Drenagem venosa superficial, isoladamente, não é o principal marcador de sangramento; o risco cresce quando há refluxo venoso anormal.
- B)FAVD envolvendo o seio esfenoidal.
A localização no seio esfenoidal pode ter relevância anatômica, mas não é o fator prognóstico mais diretamente associado à hemorragia.
- C)diâmetro da artéria nutridora principal.
O diâmetro da artéria nutridora principal não é o melhor preditor de ruptura; o comportamento da drenagem venosa pesa mais.
- D)pressão arterial média elevada.
Pressão arterial média elevada é um fator hemodinâmico geral, mas não é o marcador clássico de risco hemorrágico nas FAVD intracranianas.
- E)nível de drenagem venosa retrógrada.
Correta. A drenagem venosa retrógrada, especialmente quando envolve refluxo cortical, é o principal fator associado a maior risco de hemorragia e pior prognóstico.
Gabarito: E
A fístula arteriovenosa dural (FAVD) intracraniana é uma comunicação anormal entre artérias meníngeas e seios venosos ou veias durais. O ponto-chave, para prova, é lembrar que o risco de hemorragia depende muito mais do comportamento da drenagem venosa do que do calibre da artéria nutridora ou de detalhes “anatômicos bonitinhos” da lesão. Quando há drenagem venosa retrógrada, o sangue passa a escoar no sentido errado, aumentando a pressão nas veias e favorecendo congestão venosa, isquemia e ruptura. É justamente esse refluxo venoso, especialmente quando há refluxo cortical, que se associa de forma mais forte ao risco de sangramento e a pior prognóstico.
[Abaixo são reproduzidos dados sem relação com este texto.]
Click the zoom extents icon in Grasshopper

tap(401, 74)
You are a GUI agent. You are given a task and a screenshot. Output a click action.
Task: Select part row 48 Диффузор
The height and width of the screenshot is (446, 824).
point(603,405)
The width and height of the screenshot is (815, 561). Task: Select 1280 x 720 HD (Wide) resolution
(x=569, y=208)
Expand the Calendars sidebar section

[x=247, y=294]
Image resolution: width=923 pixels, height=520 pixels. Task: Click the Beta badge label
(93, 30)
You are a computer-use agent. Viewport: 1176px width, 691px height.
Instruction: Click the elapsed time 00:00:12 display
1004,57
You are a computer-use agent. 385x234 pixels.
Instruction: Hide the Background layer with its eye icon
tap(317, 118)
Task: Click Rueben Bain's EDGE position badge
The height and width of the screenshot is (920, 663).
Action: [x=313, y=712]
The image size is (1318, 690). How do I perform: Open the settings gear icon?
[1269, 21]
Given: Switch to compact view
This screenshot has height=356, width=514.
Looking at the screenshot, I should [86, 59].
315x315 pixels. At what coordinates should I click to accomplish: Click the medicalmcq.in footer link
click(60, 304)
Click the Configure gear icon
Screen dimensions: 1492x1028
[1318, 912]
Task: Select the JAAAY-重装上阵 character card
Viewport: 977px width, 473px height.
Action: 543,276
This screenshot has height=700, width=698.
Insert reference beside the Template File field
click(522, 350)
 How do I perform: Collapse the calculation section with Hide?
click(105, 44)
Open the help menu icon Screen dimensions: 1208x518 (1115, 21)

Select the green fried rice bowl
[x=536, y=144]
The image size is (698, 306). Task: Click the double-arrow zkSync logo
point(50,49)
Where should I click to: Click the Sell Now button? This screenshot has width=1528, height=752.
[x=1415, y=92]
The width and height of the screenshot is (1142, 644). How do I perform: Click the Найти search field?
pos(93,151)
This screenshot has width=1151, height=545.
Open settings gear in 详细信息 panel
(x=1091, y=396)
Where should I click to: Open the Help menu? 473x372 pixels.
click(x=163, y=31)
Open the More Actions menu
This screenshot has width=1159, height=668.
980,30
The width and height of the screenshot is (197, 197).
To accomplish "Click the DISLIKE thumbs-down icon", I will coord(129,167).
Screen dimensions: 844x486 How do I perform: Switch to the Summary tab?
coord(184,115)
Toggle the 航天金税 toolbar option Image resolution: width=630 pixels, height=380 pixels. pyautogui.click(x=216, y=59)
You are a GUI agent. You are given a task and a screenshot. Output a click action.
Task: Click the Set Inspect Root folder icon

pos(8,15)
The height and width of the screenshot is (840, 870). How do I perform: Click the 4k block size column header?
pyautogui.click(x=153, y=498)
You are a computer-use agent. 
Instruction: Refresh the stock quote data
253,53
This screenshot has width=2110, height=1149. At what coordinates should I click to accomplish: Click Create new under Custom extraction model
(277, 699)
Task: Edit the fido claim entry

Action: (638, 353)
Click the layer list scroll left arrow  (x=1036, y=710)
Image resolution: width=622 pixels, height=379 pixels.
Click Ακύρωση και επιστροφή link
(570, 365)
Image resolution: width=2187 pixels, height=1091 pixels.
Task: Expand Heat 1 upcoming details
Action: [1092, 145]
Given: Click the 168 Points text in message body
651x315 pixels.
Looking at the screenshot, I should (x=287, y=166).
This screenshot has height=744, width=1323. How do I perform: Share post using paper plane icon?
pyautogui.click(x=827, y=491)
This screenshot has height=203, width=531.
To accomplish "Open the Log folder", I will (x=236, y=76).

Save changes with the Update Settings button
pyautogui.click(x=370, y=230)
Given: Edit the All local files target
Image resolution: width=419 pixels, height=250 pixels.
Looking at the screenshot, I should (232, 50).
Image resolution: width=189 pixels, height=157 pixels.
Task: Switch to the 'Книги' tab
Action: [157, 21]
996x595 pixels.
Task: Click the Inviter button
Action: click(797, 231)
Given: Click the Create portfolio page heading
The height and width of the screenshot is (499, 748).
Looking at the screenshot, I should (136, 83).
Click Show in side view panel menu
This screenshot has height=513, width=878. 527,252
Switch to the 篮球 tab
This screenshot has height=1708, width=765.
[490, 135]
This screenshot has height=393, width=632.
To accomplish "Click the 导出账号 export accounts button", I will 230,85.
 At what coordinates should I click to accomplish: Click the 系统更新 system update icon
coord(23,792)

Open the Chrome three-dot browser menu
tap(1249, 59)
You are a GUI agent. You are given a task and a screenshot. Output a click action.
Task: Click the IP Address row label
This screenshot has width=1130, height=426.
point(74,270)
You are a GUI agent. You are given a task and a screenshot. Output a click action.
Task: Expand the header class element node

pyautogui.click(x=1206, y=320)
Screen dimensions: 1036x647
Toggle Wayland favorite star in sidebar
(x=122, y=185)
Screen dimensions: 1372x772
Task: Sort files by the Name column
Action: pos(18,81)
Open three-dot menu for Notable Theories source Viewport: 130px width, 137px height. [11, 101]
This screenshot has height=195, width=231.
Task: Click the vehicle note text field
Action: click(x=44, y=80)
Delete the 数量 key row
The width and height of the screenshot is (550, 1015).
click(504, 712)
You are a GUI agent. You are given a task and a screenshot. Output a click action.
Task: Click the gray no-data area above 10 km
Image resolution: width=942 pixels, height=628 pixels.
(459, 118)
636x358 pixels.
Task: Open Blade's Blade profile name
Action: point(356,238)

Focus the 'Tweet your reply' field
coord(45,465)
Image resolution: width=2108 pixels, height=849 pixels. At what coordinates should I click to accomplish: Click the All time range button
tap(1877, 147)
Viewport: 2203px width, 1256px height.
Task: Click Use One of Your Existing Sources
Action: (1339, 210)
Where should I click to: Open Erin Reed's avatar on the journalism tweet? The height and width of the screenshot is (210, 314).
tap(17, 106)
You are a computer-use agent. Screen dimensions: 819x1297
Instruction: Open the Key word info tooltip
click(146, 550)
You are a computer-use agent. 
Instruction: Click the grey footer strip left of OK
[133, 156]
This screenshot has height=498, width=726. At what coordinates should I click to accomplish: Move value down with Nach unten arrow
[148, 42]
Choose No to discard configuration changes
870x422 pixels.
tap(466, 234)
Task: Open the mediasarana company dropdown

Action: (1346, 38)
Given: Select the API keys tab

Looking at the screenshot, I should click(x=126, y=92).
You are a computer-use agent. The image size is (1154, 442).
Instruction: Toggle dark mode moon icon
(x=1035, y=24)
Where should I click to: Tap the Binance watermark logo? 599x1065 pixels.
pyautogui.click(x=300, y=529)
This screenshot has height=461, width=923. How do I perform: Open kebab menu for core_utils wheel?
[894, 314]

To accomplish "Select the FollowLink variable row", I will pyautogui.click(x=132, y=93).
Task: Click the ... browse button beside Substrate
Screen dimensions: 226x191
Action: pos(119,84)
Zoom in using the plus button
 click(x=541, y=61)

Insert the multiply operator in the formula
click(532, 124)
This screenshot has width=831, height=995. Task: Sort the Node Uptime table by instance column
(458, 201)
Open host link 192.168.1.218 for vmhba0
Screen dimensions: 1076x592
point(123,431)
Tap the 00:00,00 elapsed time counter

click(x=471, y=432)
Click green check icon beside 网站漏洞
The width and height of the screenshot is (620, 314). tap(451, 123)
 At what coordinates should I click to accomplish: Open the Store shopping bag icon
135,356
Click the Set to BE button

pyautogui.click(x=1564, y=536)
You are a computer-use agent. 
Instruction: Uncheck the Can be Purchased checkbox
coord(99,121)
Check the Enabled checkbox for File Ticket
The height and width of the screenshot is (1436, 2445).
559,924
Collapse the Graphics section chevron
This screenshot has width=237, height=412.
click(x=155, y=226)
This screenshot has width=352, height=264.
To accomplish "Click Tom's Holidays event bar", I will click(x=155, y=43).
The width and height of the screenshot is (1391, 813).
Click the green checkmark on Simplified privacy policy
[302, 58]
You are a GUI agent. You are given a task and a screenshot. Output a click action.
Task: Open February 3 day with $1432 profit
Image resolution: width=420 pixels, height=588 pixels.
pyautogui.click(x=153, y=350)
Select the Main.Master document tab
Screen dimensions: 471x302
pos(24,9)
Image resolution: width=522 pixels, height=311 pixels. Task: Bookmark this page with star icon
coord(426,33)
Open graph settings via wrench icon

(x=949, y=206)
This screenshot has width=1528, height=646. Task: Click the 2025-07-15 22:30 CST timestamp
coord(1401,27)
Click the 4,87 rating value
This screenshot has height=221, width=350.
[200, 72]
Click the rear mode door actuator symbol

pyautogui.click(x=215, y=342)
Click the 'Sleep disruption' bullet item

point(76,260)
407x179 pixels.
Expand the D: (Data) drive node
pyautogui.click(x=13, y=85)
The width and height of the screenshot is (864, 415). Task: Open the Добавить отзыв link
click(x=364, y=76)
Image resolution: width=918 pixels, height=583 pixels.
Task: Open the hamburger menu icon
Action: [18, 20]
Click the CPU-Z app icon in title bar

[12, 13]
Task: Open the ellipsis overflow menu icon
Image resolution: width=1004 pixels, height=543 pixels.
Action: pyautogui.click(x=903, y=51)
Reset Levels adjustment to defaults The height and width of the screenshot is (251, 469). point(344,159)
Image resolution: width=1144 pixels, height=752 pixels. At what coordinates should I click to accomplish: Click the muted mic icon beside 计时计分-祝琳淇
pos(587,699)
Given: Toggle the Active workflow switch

Em outras palavras: o problema não é só a fístula existir, mas como ela drena. Esse raciocínio é o mesmo usado na classificação angiográfica das FAVD, como a classificação de Cognard e a de Borden, em que a presença de drenagem venosa cortical/retrógrada indica maior agressividade da lesão. Por isso, a banca costuma cobrar o padrão de drenagem como fator prognóstico mais importante para hemorragia. Assim, o gabarito é a alternativa E: o nível de drenagem venosa retrógrada é o fator mais associado ao risco de hemorragia. É a “estrada de volta” do sangue que transforma a lesão em uma armadilha vascular.